もちろん、自分はたかだかお客に過ぎないのだから勝手に協力者に仕立て上げられるのは迷惑と思う人もいると思います。たとえば小さい子供がいるとか、もっと気ままにくつろぎたいとか。そういう人はそういう気持ちのまま居心地が良くなれる場所がほかにもたくさんあります。そんな風に、お店の種類と自分のニーズを上手にマッチさせると良いと思います。

私たちは個であり、全体の一部である

それにしても、店と客とか、プラットフォームとユーザーとか、政治と市民とか。この、個人もしくは家族という最小単位と、その外側にある社会との関係について、最近よく考えます。小さい個人である私たちは、実は思ったよりしっかりと社会の歯車の一部として組み込まれていて、私達の言動が、社会に対して案外大きな影響力を及ぼすことがあるものの、多くの人がそのことに無自覚なのではないかなと思うのです。

たしかに、選挙の投票で自分の一票が確実に効いた!と感じたことは今まで一度もありません。しかし、たとえば老舗喫茶店での自分一人の振る舞いや、ツイッターの中での自分のツイート、リツイートなど。たとえ自分がインフルエンサーでなくとも、案外大きな影響力を持っているように思うのです。

参考までに、佐々木俊尚さんの書かれた『広く弱くつながって生きる』(幻冬舎新書)には、村上春樹氏がエルサレム賞を受賞した際の「壁と卵」と言われる記念講演を例に、公と私の関係について次のように書かれています。

“(※講演の内容を)簡単に言うと、システムというのは壁であり、卵をぶつければ割れて落ちます。壁と卵のどちら側に立つかというと、自分は一貫して卵の側に立ちたいという内容です。
私はその考え方には反対で、そもそもシステム=壁を作っているのは私達です。

…一部省略…

戦後の日本は、権力の圧倒的な強さに弱い個人が対抗しているイメージでした。しかし、21世紀は私達がシステムを作り、そのシステムが私達を支える社会です。壁と卵という二元論ではなく、政府も権力も私達に内在しているという考え方に転換する必要があるのではないでしょうか”

壁に卵をなげつける人ではなくて、政府も権力も私達に内在している。
こういった視点でもって私達個人が日頃の振る舞いを見直してみると、一見些細なことに見えも、案外大きな変化が生まれたりするのではないかと思います。

多くの親御さんは迷惑をかけたくないと思っている

最後に、一つだけ付け加えさせてください。私はウーマンエキサイトというウェブメディアとともに「泣いてもいいよステッカープロジェクト」というものを実施しています。これは公共の場所で連れていた赤ちゃんが泣いてしまい“早く泣き止ませなくては周りに迷惑をかけてしまう”と慌てるお父さん、お母さんに“慌てなくても大丈夫ですよ”という気持ちを伝えるステッカーです。

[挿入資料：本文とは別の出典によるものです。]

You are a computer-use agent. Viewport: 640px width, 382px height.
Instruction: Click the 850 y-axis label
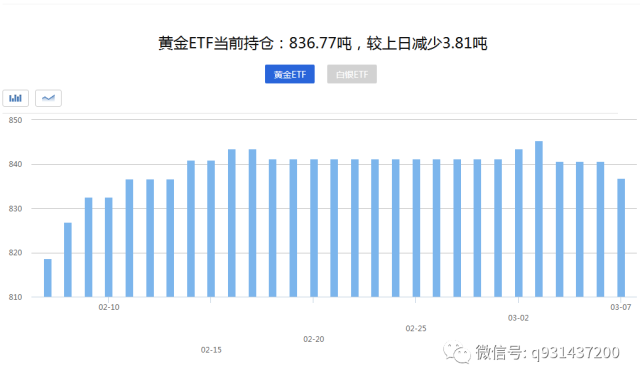coord(15,120)
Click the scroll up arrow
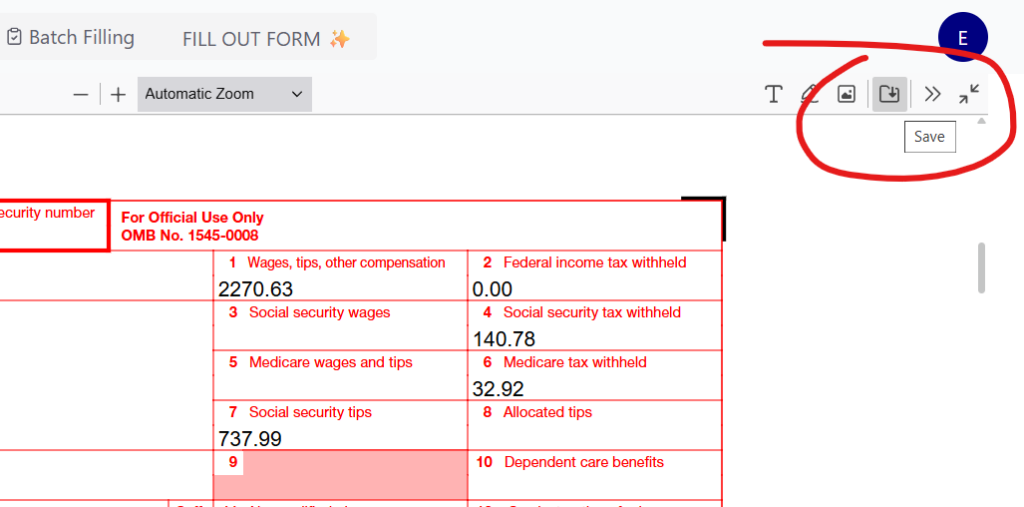Viewport: 1024px width, 507px height. click(x=981, y=121)
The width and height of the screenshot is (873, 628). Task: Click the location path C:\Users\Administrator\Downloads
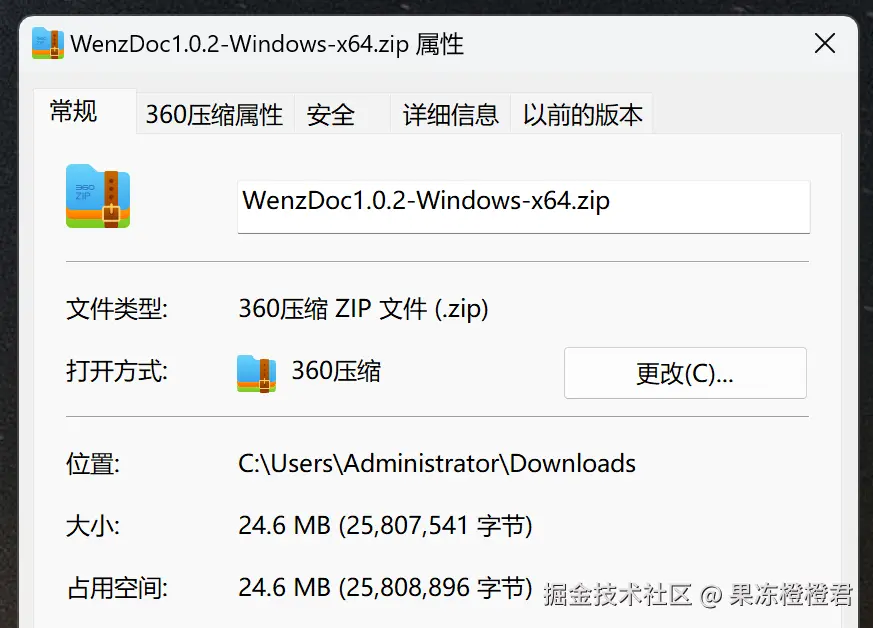point(437,463)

ニッコリ笑って声を掛けてあげられたら一番いいけれど、その勇気が出ないという人も少なくないと思います。そういう人がこのステッカーをスマホの裏やパソコンの裏に貼ると、無言のうちにメッセージを伝えることができるというものです。

なぜこれを作ったかというと、赤ちゃんの泣き声に寛容な社会の姿というのが、今はなかなか見えづらくなってしまっているからです。今回の件もそうですが、親が子どもを注意しないとか、保育園が近所にできるてうるさいとか、親子連れについてニュースになるのは、もっぱら子どもにまつわるトラブルばかりです。

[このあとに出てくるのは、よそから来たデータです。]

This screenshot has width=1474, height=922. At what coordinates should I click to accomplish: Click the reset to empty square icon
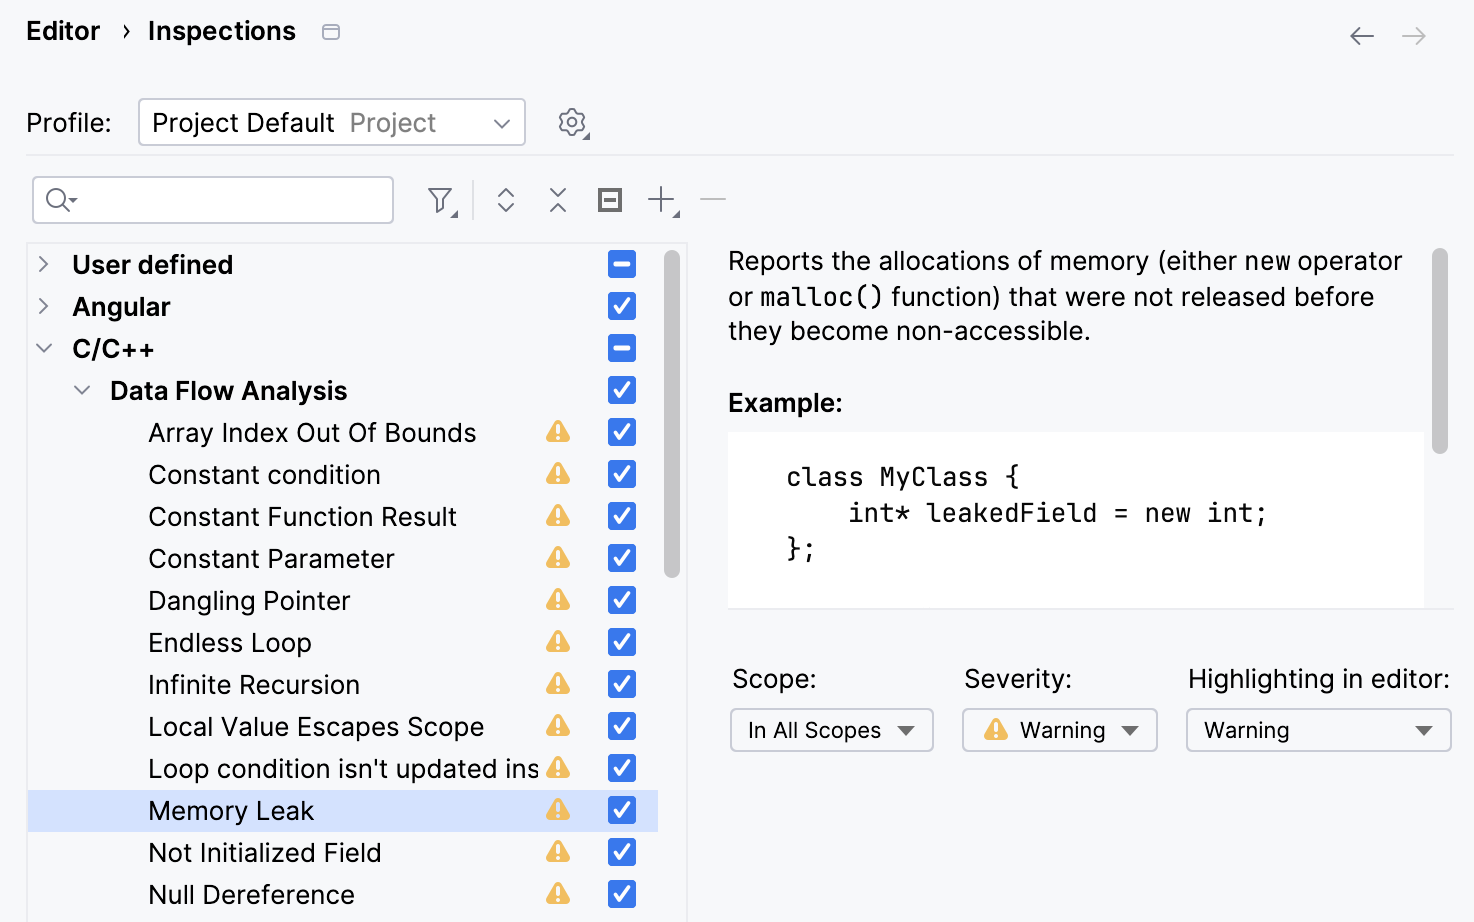(610, 200)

これを見た人達は、今の親はモンスターばかりだなと嘆かわしく思うでしょうし、そういう声を見た親達の方も、社会は親子にこれほど厳しい目を向けているものかと思います。でも、決してそういう人ばかりではないと思うんです。「泣いてもいいよ」ステッカーは、私は赤ちゃんを見守っていますよ、という、日頃見えにくい温かい気持ちを可視化しようと、始まりました。

このステッカーの配布が始まって以来、私やウーマンエキサイトにはさまざまな意見が届けられました。中でも特に多かったのが、「街でこのステッカーを見かけたら自分が泣いてしまいそう」というお母さん達からの声です。ぜひご理解いただければと思うのは、多くの親御さんが、いまだ慣れない育児の中、子どもの泣き声で知らない人に迷惑をかけてはいけないととても緊張しています。少しでも優しい言葉を向けられたら、涙してしまうほど心細い人も沢山いるのです。

日々さまざまなニュースが飛び交いますが、多くの小さい子を持つ親御さんは、人様の迷惑になってはいけないと毎日一生懸命子育てに取り組んでいます。「最近の親は……」なんてことを言わず、ぜひ温かい眼差しを向けていきたいものです。